Era la schietta condanna della «guerra parallela» di Mussolini, che ormai appariva sconfitta sul piano militare come su quello diplomatico. Nell’estate del ’43, reduce da un discorso di propaganda a Zagabria, capitale di quel regno di Croazia che governato con il sangue e con il terrore da Ante Pavelic era stato attribuito «nominalmente» a Aimone di Savoia-Aosta, Volpe scriveva al nuovo segretario del partito Carlo Scorza che meglio sarebbe stato non compromettere la casa regnante nel rischioso labirinto della politica balcanica. Con questa affermazione, uno dei più illustri intellettuali del regime sembrava voler scindere le sue responsabilità non solo dagli intrighi internazionali del fascismo, ma anche dal sistema di potere di Mussolini.
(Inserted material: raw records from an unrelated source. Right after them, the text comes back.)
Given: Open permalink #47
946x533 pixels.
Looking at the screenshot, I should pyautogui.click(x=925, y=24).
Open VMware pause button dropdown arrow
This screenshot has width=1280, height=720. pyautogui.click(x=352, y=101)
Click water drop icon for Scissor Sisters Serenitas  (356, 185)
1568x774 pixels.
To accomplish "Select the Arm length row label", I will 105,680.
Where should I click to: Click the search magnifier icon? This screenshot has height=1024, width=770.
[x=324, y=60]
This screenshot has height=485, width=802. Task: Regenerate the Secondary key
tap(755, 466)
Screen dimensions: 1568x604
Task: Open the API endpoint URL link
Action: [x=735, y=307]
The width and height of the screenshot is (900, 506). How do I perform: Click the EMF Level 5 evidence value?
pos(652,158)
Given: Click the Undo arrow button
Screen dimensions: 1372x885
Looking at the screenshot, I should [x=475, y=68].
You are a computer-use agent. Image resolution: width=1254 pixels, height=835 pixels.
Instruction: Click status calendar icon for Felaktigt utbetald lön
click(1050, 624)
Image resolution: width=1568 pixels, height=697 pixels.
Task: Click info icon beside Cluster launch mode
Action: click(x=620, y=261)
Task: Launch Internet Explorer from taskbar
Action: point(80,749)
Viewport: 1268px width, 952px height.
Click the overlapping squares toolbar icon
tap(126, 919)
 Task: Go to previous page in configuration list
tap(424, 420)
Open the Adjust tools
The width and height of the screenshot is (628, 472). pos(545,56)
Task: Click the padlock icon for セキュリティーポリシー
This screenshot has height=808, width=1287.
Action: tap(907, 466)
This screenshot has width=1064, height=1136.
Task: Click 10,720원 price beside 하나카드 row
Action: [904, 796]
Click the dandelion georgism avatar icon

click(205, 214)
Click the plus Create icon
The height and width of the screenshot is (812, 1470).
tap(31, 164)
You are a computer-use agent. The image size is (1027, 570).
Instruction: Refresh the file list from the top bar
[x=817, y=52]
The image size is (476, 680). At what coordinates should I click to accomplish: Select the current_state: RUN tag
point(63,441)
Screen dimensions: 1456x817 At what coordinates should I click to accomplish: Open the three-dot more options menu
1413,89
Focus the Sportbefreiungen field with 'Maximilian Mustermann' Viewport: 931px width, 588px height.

Quel sistema rischiava di essere condannato dal tribunale della storia, aveva confessato Volpe a un importante consigliere nazionale del Pnf, ricordandogli, già nel luglio del ’41, che «ormai, con la guerra, abbiamo il vero collaudo del fascismo come di tutti i regimi autoritari e totalitari; e che, se il collaudo fallisse, tutti noi saremo falliti, fascismo e fascisti».
Eppure, anche di un così incerto sostenitore, l’imperfetto totalitarismo italiano aveva bisogno, per controbilanciare l’effetto delle catastrofi d’Africa, di Russia, di Sicilia. Dopo un lungo esilio dal Corriere della Sera, lo storico era frettolosamente richiamato in servizio con il compito di esaltare quella «guerra fascista», che ormai pochi consideravano guerra patriottica e nazionale. Il rimedio si sarebbe però rivelato peggiore del male. Nel luglio del ’43, Volpe inviava un articolo dove si sosteneva che «la guerra italo-inglese aveva poco a che fare con il fascismo: era, è una conseguenza quasi automatica del crescere dell’Italia, e del suo bisogno di spazio in Africa e di un minimo di potenza nel Mediterraneo». Il pezzo veniva cestinato. Di quella eventualità Volpe era d’altra parte ben conscio. Scrivendo al direttore Aldo Borelli, lo storico aveva infatti dichiarato di non voler unire la sua voce all’ormai stonata fanfara propagandistica. Il credito della stampa italiana, aggiungeva, era crollato insieme a quello del regime che invano aveva tentato di puntellare. L’una e l’altro erano restati sepolti sotto un cumulo di menzogne, continuava la lettera, che si chiudeva con un duro atto di accusa contro il sistema dell’informazione italiana: «Quante sciocchezze ci ha raccontato! Di quante illusioni ci ha nutrito! A quanta supervalutazione e sottovalutazione delle forze nostre ed altrui ci ha abituato! Quando abbiamo i nemici in casa e ci vorrebbero quei cannoni che non abbiamo, quegli aeroplani che non abbiamo, quei generali che hanno fatto tanto difetto, quei capi nei quali non abbiamo più gran fede, quell’Italia morale senza la quale non si costruisce grandezza o solo effimera!».